Copy out every line from the records that includes "will".
==== TASK INPUT
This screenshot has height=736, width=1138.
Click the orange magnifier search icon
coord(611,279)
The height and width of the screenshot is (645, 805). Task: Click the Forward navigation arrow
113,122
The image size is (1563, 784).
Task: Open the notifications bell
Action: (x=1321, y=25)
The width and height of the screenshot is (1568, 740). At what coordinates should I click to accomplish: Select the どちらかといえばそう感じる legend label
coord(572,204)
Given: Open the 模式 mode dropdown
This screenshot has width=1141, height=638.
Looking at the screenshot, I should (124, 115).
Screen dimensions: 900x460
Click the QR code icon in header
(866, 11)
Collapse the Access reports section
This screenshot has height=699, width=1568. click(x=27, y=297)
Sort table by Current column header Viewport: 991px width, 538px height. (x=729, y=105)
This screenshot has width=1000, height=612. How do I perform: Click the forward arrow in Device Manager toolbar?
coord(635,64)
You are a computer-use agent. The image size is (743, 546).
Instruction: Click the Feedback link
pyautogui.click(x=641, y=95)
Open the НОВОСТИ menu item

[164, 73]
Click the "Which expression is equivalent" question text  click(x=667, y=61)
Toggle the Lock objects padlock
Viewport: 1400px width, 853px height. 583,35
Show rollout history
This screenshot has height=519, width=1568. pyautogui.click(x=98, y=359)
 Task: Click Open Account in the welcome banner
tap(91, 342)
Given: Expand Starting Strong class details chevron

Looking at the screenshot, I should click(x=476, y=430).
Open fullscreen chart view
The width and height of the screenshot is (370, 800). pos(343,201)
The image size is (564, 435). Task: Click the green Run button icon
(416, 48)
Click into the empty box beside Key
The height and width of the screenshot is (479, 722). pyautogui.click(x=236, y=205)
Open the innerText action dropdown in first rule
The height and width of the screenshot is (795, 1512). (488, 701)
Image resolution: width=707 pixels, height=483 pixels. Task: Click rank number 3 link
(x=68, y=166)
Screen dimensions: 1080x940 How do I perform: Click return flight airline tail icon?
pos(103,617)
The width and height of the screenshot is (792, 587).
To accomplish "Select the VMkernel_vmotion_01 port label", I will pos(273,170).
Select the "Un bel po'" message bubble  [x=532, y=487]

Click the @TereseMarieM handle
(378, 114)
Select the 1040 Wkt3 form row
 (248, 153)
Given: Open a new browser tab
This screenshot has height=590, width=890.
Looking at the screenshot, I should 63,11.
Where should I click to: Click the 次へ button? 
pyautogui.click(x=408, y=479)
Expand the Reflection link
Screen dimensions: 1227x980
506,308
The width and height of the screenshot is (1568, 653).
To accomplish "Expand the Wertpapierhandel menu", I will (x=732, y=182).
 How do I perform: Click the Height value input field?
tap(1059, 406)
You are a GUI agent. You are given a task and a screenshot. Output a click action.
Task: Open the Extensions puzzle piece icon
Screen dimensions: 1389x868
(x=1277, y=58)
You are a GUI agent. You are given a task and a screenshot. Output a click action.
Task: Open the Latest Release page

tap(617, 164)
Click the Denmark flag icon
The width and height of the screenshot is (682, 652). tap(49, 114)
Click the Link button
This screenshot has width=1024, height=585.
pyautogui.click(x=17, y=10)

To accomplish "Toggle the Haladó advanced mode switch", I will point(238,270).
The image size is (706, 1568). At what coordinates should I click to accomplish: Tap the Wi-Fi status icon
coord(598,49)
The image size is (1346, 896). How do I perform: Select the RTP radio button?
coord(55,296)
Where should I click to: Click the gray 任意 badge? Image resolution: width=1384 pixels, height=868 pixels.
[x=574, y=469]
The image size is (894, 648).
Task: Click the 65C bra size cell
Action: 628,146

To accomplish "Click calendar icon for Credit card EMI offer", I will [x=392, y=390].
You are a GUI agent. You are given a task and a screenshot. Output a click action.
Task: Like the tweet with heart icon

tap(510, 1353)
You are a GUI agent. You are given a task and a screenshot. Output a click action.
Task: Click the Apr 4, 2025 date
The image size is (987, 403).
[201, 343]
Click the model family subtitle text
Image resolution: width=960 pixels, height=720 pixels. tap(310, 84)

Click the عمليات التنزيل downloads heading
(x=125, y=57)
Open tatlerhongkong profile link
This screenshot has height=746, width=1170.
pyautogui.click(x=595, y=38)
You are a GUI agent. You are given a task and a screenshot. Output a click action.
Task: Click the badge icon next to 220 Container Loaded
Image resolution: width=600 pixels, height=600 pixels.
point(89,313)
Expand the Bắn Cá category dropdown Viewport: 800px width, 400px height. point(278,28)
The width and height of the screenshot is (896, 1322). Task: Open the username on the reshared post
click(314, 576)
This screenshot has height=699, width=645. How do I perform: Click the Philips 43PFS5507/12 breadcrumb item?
========
### SOLUTION FOR THIS PROBLEM
To accomplish "Select the VMkernel_vmotion_01 port label", I will pos(273,170).
To accomplish "Expand the Wertpapierhandel menu", I will (x=732, y=182).
To accomplish "Toggle the Haladó advanced mode switch", I will point(238,270).
To accomplish "Click calendar icon for Credit card EMI offer", I will [x=392, y=390].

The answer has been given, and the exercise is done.